24日のNY金は3営業日続落で1964.60ドルで取引を終了。1950を下に試すかのような動きになりつつある。押し目買いの領域と思うが、円建て国内は為替要因(円安)でそう下げていない。
前週末にパウエル連邦準備理事会(FRB)議長が、6月の連邦公開市場委員会(FOMC)での利上げ休止の意向を示したことを受け反発したNY金だが、週明け以降はむしろ複数のFRB高官によるタカ派発言に値を抑えられる流れが続いている。並行して展開されている米連邦債務上限問題の協議が(当初伝えられた楽観見通しとは異なり)難航していることもあり、米金利高、ドル高の中で、金市場は売り優勢の流れが続いている。
24日は対ユーロ、対円に加え対ポンドでも一時5週間ぶりの高値を付けたことでドル指数(DXY)は一時103.914と3月20日以来の高値を付けた。米国債相場の方は、債務上限引き上げ協議の難航を映し1カ月物財務省短期証券など短期債からの突き上げもあって長期債利回りも上昇、この点でもNY金は売られやすくなっている。米10年債利回りは3月9日以来の高水準となる3.75%で終了した。長期金利の上昇がドル円相場では円安に作用している。円建て金価格をサポートということに。

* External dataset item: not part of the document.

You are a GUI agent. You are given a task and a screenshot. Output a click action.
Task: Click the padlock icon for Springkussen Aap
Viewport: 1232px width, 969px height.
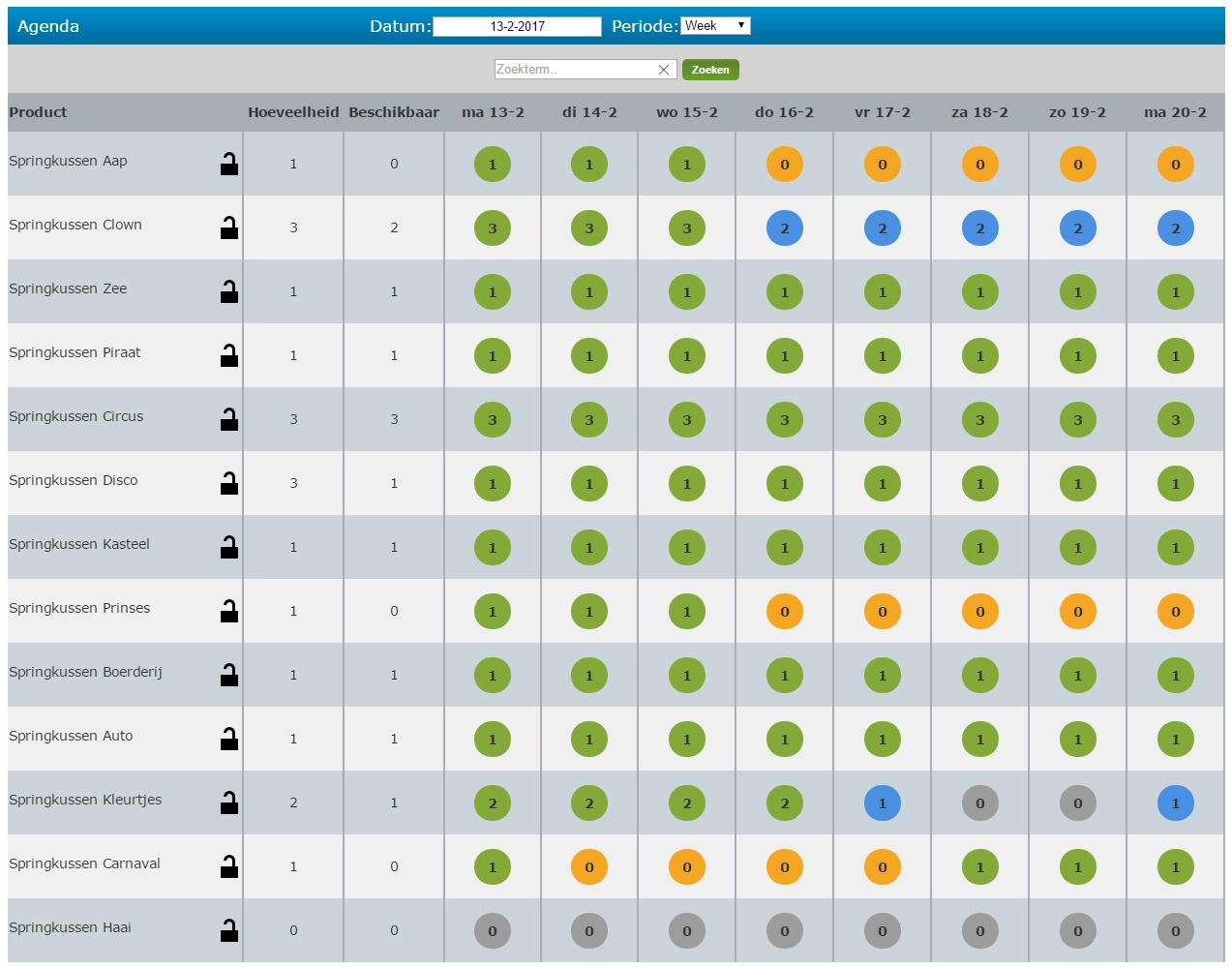[x=228, y=164]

米国内でのサービス価格のインフレの高止まりから、FRB内でも「しつこいインフレ」論議が盛んで利上げ打ち止め見通しを示しにくくなっているが、こうした状況は欧州も同じ。英国立統計局(ONS)が24日発表した4月の消費者物価指数(CPI)は、前年同月比で8.7%の上昇となり、事前の予想ほどには鈍化しなかった。変動の大きい食品とエネルギーを除いたコアCPIは31年ぶりの水準に上昇した。 英長期債利回りは、4.2%台と昨年9月に英国年金危機が発生した水準まで再び上昇(価格は下落)している。
この日のFRB高官の発言では、カリフォルニア大学(サンタバーバラ校)主催のイベントでのウォラーFRB理事の講演があった。来月の利上げの有無は今後数週間の主要なデータ次第とした上で、見送ったとしても引き締めサイクルが終わったと宣言するのは時期尚早との考えを示した。6月FOMCにて利上げを見送ったとしても、「インフレが2%の目標に向け鈍化しているという明確な証拠が得られない限り、利上げ停止は支持しない」と強調した。発言内容としては、前日のミネアポリス連銀のカシュカリ総裁の発言と同じものといえる。
NY時間の午後に注目の5月FOMC議事要旨が公開された。
5月の会合終了後の一連のメンバーの発言からも明らかだが、利上げ継続か停止かを巡り見方は分かれていることが改めて判明した。経済見通しを左右するリスク要因が大きくなっているが、それをどう捉えるかで見方が分かれる。ほとんどのメンバーが相次ぐ銀行破綻で融資など与信環境が厳しくなっていることを踏まえ、経済成長には下押しのリスクが高まっていると指摘した。同時にすべての参加者が物価上昇率について「受け入れがたいほど高い」との見方を表明している。
5月のFOMC後に発表された一連の経済データが予想より堅調なものが多かったことから、これまでの政策効果を見極める上で利上げは見送りという見方は残るものの、それが利上げサイクルの終了を意味しないことを示す必要性があると考えるメンバーが増えているようだ。
つまりいったんは、利上げサイクルの終了を織り込んで、2050ドル超まで買い進まれたNY金だが、この点で足元は仕切り直しという状況にある。
その中で並行して債務上限を巡る協議が続いている。 財務省が“早ければ”6月1日とするXデーが接近し時間切れが迫る債務上限問題は、双方の担当者による協議が24日は夜に入っても(日本時間午前)続けられた。協議は連日続いているが、言うまでもなく難航している。与野党双方ともに強硬派は譲歩するなとのプレッシャーをかけている。5月29日のメモリアルデー(戦没者追悼記念日)の祭日を挟んで米下院は休会入りするが、25日からワシントンを離れ選挙区に帰る議員が多いとされる。議会での審議の時間も限られている。